▶ Selected text
We're all guilty of it, but why can't we stop? Here, we delve into the science behind overthinking and how you can stop this practice.
Not many of us have gone through our youth without having heard the famous quote by Rene Descartes, “Cogito, ergo sum.” Latin for “I think, therefore I am”.
So far so good. After all, we are born with superior brains and are mostly able to draw the course of our days and even chart our lives because we think.
That said, have you at times caught your mind, going round and round like a hamster on a wheel, ruminating a little too much?
Time To Think
Reminiscing about happy instances from the past is a good thing but brooding about mis-happenings leads me to think about what Jean Paul Sartre had to say:
“I am, I am, I exist, I think, therefore I am; I am because I think, why do I think? I don’t want to think any more, I am because I think that I don’t want to be, I think that I…..because…Ugh!”
Yes, even science has clearly proven time and again that letting our mind wander thinking about the mishaps from our past leads to anxiety, stress and depression.
Those mishaps are already extinct and over and done with. Overthinking also leads to self-doubt and loss of self-esteem.
Thinking too much, in addition to other problems, causes relationship and social relationship issues and at times can even lead to real physical ailments.
This study among other things had this to say: “Less common physical symptoms included bodily pains, fever, and more serious sequelae such as chest pain, heart palpitations, high blood pressure, and shortness of breath.”

▶ Exercise tasks
• A. According to the overthinking article, why are we mostly able to draw the course of our days and even chart our lives? Answer in one to three sentences.
• B. Could you write the next paragraph of the overthinking article, continuing after the quoted list of physical symptoms?
The data has nothing to do with anything asked about the overthinking article.

▶ Given data
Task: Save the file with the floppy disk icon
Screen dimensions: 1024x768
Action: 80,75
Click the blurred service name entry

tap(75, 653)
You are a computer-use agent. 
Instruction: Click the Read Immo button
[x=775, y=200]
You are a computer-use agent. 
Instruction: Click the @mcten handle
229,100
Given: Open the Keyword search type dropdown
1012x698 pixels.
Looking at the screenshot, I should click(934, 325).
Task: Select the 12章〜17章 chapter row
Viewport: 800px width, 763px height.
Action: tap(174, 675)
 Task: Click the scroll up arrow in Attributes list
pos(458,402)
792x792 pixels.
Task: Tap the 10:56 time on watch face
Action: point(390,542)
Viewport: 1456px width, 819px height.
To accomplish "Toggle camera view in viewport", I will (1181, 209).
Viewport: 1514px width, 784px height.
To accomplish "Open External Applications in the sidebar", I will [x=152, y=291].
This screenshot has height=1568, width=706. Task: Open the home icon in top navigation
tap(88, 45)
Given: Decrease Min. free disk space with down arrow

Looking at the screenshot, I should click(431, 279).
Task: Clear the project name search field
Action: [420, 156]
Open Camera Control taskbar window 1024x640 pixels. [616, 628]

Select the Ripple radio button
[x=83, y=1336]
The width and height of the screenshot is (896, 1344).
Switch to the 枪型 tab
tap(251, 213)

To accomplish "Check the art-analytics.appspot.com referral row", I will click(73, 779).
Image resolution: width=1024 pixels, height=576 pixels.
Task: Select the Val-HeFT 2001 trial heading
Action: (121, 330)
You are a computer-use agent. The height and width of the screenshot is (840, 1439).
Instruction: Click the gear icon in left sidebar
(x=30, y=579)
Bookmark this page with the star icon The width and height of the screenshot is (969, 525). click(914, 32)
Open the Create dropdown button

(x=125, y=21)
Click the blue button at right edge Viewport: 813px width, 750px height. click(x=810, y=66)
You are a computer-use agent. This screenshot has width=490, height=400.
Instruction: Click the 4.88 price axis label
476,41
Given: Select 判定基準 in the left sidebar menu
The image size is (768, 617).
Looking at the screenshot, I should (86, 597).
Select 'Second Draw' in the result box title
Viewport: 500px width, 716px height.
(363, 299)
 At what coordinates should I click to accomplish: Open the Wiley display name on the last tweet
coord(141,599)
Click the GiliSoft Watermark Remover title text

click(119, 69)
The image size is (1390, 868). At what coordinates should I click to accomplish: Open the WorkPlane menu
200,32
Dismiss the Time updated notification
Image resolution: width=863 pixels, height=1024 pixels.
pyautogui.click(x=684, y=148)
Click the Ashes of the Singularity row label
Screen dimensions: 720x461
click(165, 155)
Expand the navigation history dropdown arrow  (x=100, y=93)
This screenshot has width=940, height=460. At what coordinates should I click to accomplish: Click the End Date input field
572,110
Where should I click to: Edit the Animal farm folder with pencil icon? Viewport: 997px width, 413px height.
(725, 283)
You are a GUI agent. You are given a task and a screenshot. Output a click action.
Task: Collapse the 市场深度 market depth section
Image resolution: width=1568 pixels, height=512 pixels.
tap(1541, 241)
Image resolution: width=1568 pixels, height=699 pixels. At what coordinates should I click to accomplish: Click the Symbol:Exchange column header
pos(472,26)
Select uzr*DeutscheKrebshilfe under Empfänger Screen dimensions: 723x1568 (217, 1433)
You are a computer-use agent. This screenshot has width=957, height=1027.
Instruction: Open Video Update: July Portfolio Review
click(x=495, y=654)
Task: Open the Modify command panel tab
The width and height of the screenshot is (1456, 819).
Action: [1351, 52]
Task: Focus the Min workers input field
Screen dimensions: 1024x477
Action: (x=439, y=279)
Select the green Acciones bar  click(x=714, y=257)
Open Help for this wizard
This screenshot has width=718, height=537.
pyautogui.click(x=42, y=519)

▶ Responses by item number
• A. We can do this because we think. The article says we are born with superior brains, and our thinking is what lets us shape our days and lives.

• B.
A study from Harvard Medical School found that excessive brain activity could lead to a shorter life and another report from Harvard says 47% of our waking hours are spent thinking about what isn’t going on and what may happen in the future.
There’s a difference between brooding and solving problems rationally or even instinctively.
Setting aside ruminating and reminiscing, overthinking a present situation also has repercussions.
Overthinking or over analysing is said to often happen among champion athletes and other sports people who from winning situations end up losing matches.
This is generally termed as choking, which basically means that due to over-analysis they end up playing below capabilities due to nervousness and anxiety.
Similarly stock and currency traders do their best not to overthink a trade.
When stakes are high such as an important business meeting or a job interview that really matters, we do well when we have a somewhat relaxed approach while being sensibly analytical.
As for dates, the more easy and spontaneous we are, the more desirable the outcome.
Thoughts are our own and there’s no reason to let them stymie all the good things that life brings each day.